Collected data
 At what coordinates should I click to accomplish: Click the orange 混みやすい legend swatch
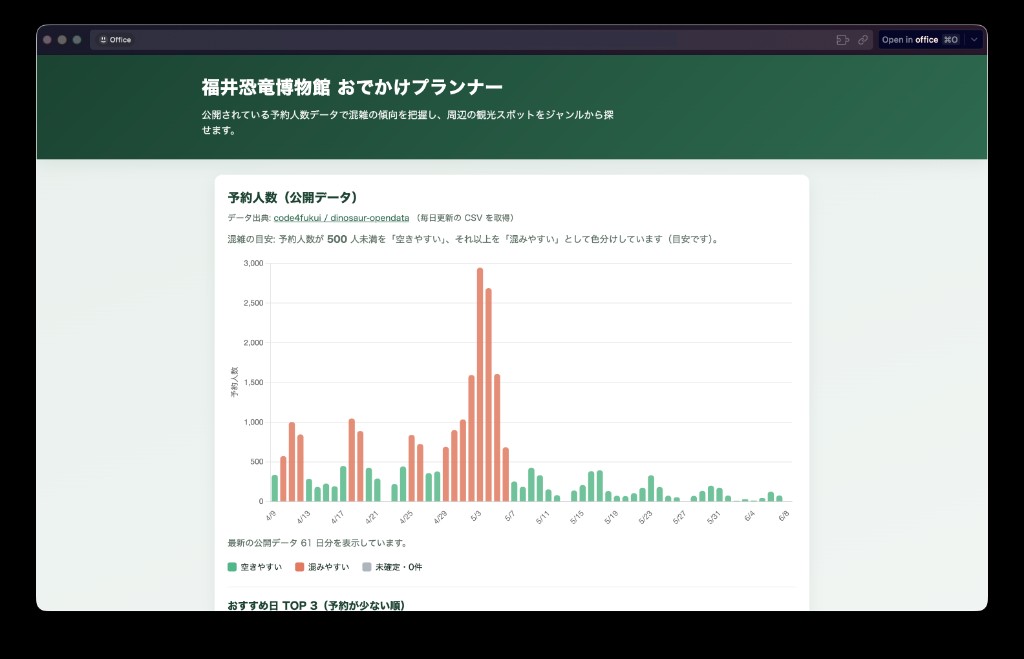tap(300, 567)
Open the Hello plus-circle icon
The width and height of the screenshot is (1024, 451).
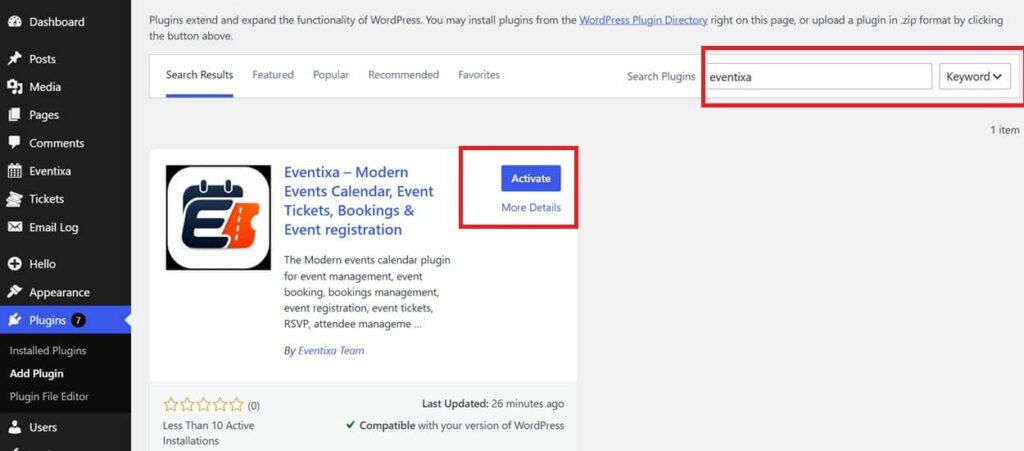click(x=14, y=264)
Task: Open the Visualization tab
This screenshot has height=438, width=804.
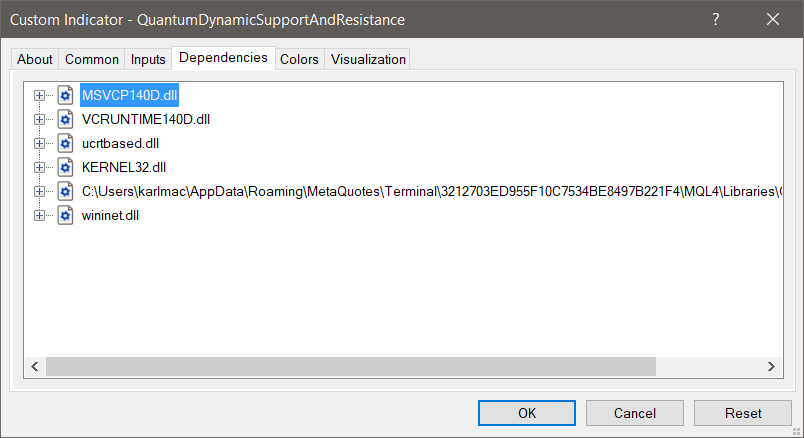Action: (368, 59)
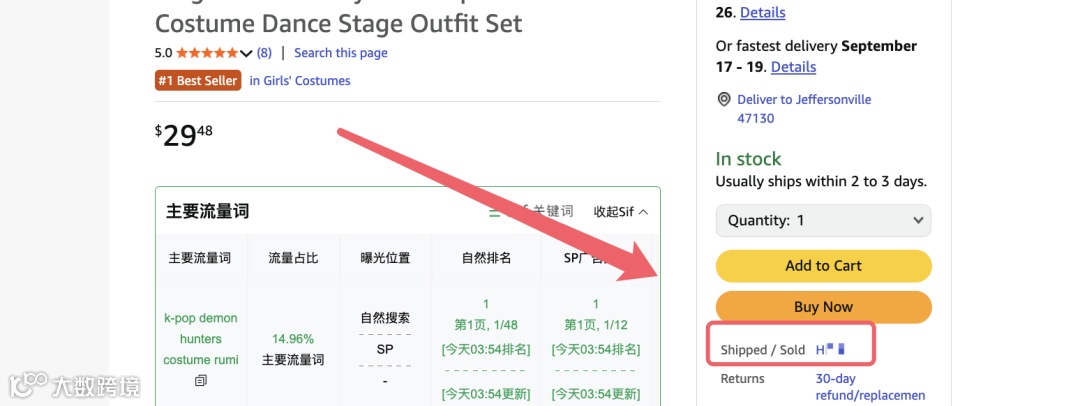The image size is (1080, 406).
Task: Open the star rating chevron dropdown
Action: pyautogui.click(x=246, y=53)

§ **Task goal**
Each word of the data should be repeated exactly, and the pictures left out.

§ **Written solution**
 At what coordinates should I click to accomplish: Click the orange 混みやすい legend swatch
tap(300, 567)
Open the Hello plus-circle icon
The width and height of the screenshot is (1024, 451).
click(x=14, y=264)
Task: Open the Visualization tab
This screenshot has height=438, width=804.
Action: (368, 59)
The image size is (1080, 406).
Task: Open the star rating chevron dropdown
Action: pyautogui.click(x=246, y=53)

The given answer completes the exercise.